CHECK YOUR UNDERSTANDING –
1. Decide whether each statement below agrees with the biography of Zacharia B. Roberts: (a) Roberts arrived at Sinoe in June 1849; (b) Roberts served four years in the Senate of Liberia; (c) Roberts entered the Baptist mission school at Grand Bassa in 1849. For each, answer yes or no and quote the deciding words of the biography.
2. Carry the biography of Zacharia B. Roberts forward from its final sentence.

EXCERPTED TEXT –
────
Chief Justice of Liberia
- In office 1895–1910
- Preceded by: C. L. Parsons
- Succeeded by: James A. Toliver

Personal details
- Born: September 24, 1834 Savannah, Georgia, U.S.

= Zacharia B. Roberts =

Liberian minister (1834-?)

Zacharia B. Roberts (September 24, 1834 – ?) was an American-born Liberian minister, jurist and politician who served as Chief Justice of Liberia from 1895 to 1910.
==Biography==
Roberts was born on September 24, 1834, in Savannah, Georgia, U.S. He emigrated to Liberia in May 1849, sailing on the boat Huma and arriving at Sinoe on June 27, 1849. A student of theology, he entered the Baptist mission school at Grand Bassa in 1853, under the teaching of Rev. John H. Cheesman. He was ordained a Christian minister in 1858. In 1859, it was noted in the African Repository that Roberts was "laboring earnestly at Sino[e], and preaching to the natives in its vicinity". Late in his life, he was a church elder and still occasionally preached.

Roberts began studying law in the late 1850s and was admitted to the bar in 1860. He was a successful attorney in the subsequent years. In 1863, he entered politics, winning election to the House of Representatives of Liberia. The journal Liberia noted that, "As a legislator he distinguished himself by securing the passage of several acts incorporating the native tribes into the body politic". After four years in the House of Representatives, he ran for office to the Senate of Liberia and won election, serving five years in that body. He also held the political positions of state attorney and commissioner to the native tribes of the interior.
────
DATA SECTION –
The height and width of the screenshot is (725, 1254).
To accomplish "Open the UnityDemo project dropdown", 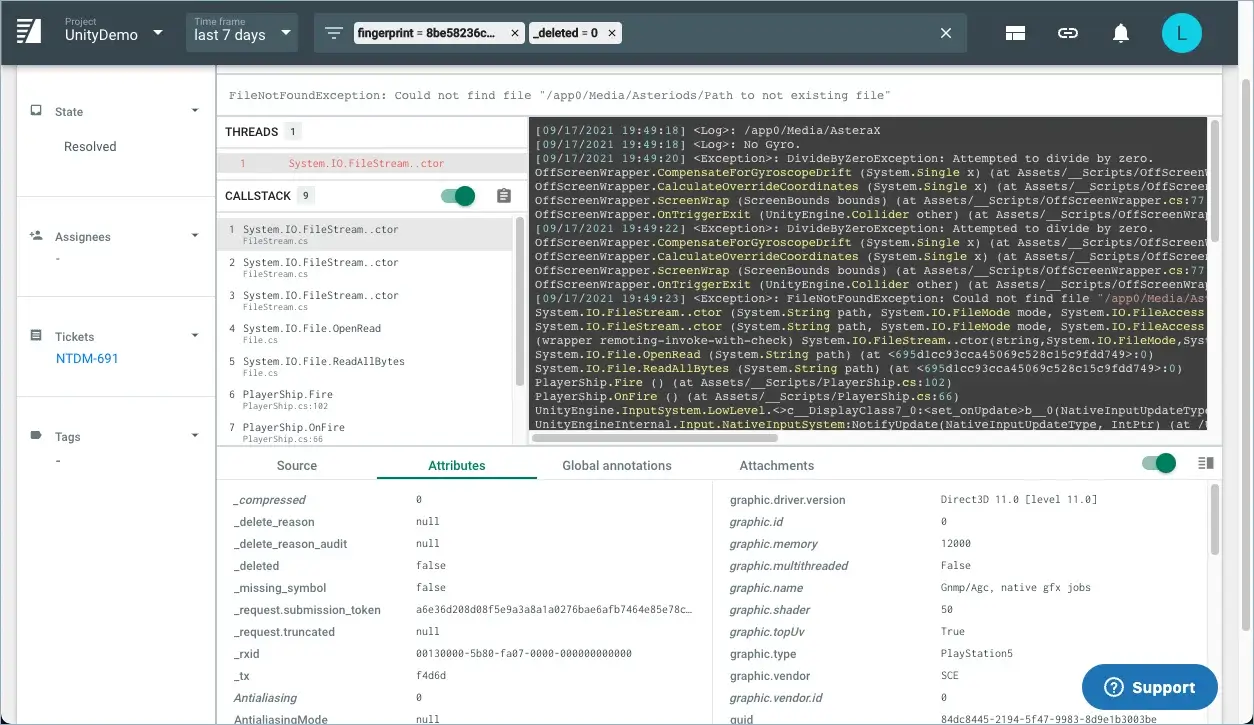I will (111, 31).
────
PER-TASK OUTPUTS –
1.
(a) Yes: "arriving at Sinoe on June 27, 1849"
(b) No: "serving five years in that body"
(c) No: "he entered the Baptist mission school at Grand Bassa in 1853"

2.
Roberts served as a judge of the county court. By 1882, he held the role of judge of court of quarter sessions and common pleas. In 1884, he became an associate justice of the Supreme Court of Liberia, a role he held through 1894. After the resignation of Chief Justice C. L. Parsons, Roberts was appointed by President Joseph James Cheeseman in 1895 to become the new Chief Justice of Liberia. He served in this role until 1910, when he was succeeded by James A. Toliver.

Roberts received several honors, including being named an honorary Doctor of Laws by Liberia College. He was also named Knight Commander of the Humane Order of African Redemption by President Hilary R. W. Johnson.